Sue Keal flying at Wembley (Our Netball History)

Nicky Fuller (Women Make Coaching)

The permanently rickety elaborate structures of living …

There was a formal celebration of Celia Brackenridge’s life on Friday 12 October. Celia’s family and friends from all over the world came together to share the day. (Video link)

It was the culmination of months of planning by Celia’s partner, Diana Woodward. We learned too that the content of the day was also planned by Celia.

Celia’s friend, Sue Ravenlaw, led the celebrations and was able to help all those present focus on Celia’s life and her journey. She was assisted with her role by other friends Celia had asked to speak  “at any event that might be organised”.

Anne Tilvas read a letter from Tracey Crouch, the Minister for Sport.

The story of when Celia was very young was shared by Celia’s sister, Dinah, and her words were read by Celia’s cousin, Jo Carroll.

Celia’s journey at school and her subsequent academic career was shared by Mary ‘Austy’ Kirkland, a lifelong friend. Mary had accessed Celia’s papers to research her part of the celebration and gave us a fascinating insight into Celia’s love of music and sport. I was particularly interested to hear that Celia kept a record of every game of lacrosse she played in her diaries and had reflected on each performance.

A cello performance by Erica Simpson connected us with Celia’s passionate interest in music. Erica played J S Bach’s Cello Suite No. 1 in G major. I thought Celia would be delighted with Erica’s performance. It was a wonderful expression of virtuosity in celebration of a loved friend.

Rosie Mayglothing provided an insight into Celia’s advocacy and championing of causes that persisted despite sport’s attempts to ignore the issues.
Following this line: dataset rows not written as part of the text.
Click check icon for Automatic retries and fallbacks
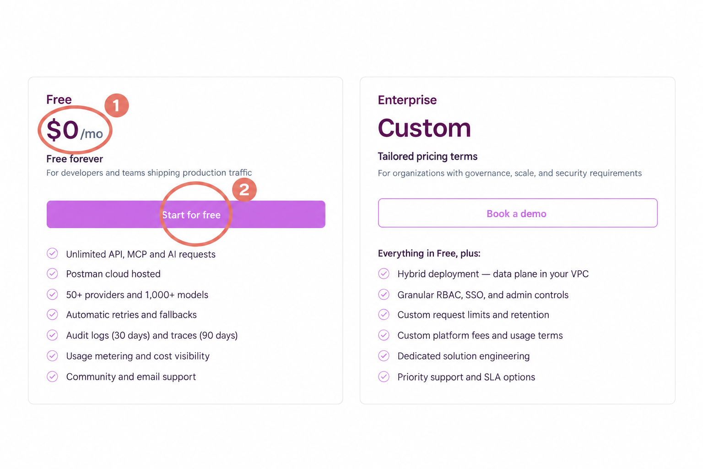Viewport: 703px width, 469px height. pos(53,314)
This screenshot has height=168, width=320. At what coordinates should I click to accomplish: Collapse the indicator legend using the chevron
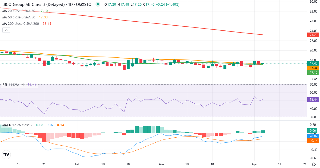(6, 30)
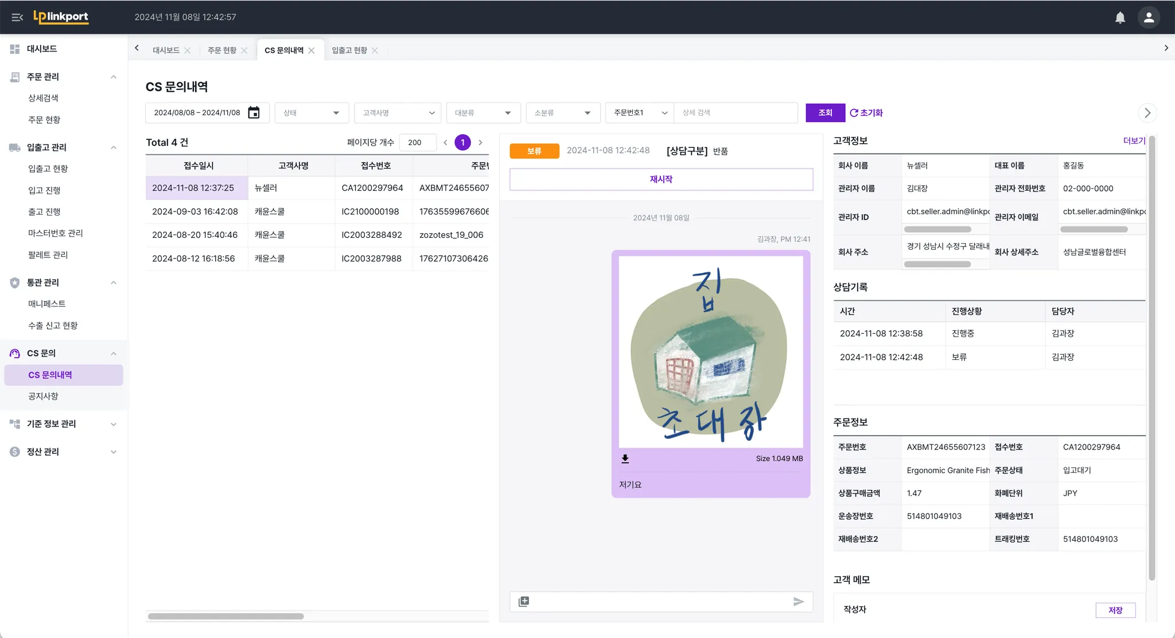This screenshot has width=1175, height=638.
Task: Click the add attachment icon in chat
Action: pyautogui.click(x=524, y=601)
Rosie and Celia were friends for over four decades and Rosie’s account helped put Celia’s work from the mid-1980s onwards into an important cultural context (as did the Minister of Sport’s letter).

Rosie was followed on to the stage by Celia’s stepsons, Alex and Nick. The title of this blog post comes from a poem by Ursula Fanthorpe, Atlas, that was read by Nick. It was a poem read at Celia and Diana’s Civil Partnership in 2006. I think it was an inspired choice then and was perfect for a Friday celebration at Wembley. Celia would have been immensely proud of Alex and Nick’s sharing of their life with her and Diana.

The formal part of the day ended with Diana’s story of being with Celia for thirty years. I do not have a vocabulary to express my feelings about Diana. Her fortitude over the last three years has been a beacon for me. Her actions have taught me how to care and love in a profoundly different way. My wife, Sue, and I tried desperately not to contact Diana when she was being inundated despite wanting to hear whatever news there was. We had the great good fortune to spend some time with Celia and Diana the last time we were in England late in 2017. It was an occasion to ensure we did not have subsequent ‘if, only’ conversations.

Sue Ravenlaw concluded the formal part of the day and we exited the room to Celia’s choice of a Mills Brothers’ song from the 1930s.

Then it was time for the informal part of the day. To meet and laugh with family and friends about a most remarkable woman.

I have not written about Celia’s work in women’s sport, child protection and safe sport. I thought Rosie’s part of the celebration did this very powerfully.  There is a digital resource at The Change Makers that provides a comprehensive record of Celia’s work. I was delighted to learn of the receipt of the Celia Brackenridge International Research Award by (AJ) Alexandra Rankin-Wright. AJ’s work is exactly the kind of evidence-based approach that Celia championed. I think she would have admired immensely AJ’s acceptance words for the award.

Our son, Sam, came with us to the celebration. He has met Celia many times in his thirty-three years. Sue and I were able to introduce him to some friends in the informal part of the day who were also part of Celia’s story … and like Atlas “keep our suspect edifice upright in air”.